Methodology and Approach
Collecting information about all patients having treatment with Intrabeam at a national level (New Vision University Hospital, Innova Medical Center). Clinicians should enter details about all patients who choose to have the Intrabeam radiotherapy system for adjuvant treatment. They should audit, review and document clinical outcomes locally, and consider the relationship between outcomes and patients’ characteristics.

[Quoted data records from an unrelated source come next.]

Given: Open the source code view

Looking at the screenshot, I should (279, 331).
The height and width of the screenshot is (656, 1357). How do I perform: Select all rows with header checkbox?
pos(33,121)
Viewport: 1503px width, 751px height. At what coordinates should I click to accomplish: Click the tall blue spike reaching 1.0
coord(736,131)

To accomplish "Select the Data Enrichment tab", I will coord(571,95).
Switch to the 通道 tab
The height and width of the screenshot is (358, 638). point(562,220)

The data and clinical outcomes to be collected include:
- histology of the cancer and patients' characteristics including: type, size and grade of the tumor; side of the body affected; lymph node status; estrogen receptor status; progesterone receptor status; human epidermal growth factor receptor 2 status; and age of the patient
- local recurrence
- treatment after local recurrence
- metastatic disease
- disease-free survival
- overall survival
- adverse effects of treatment
- health-related quality of life (including EQ‑5D).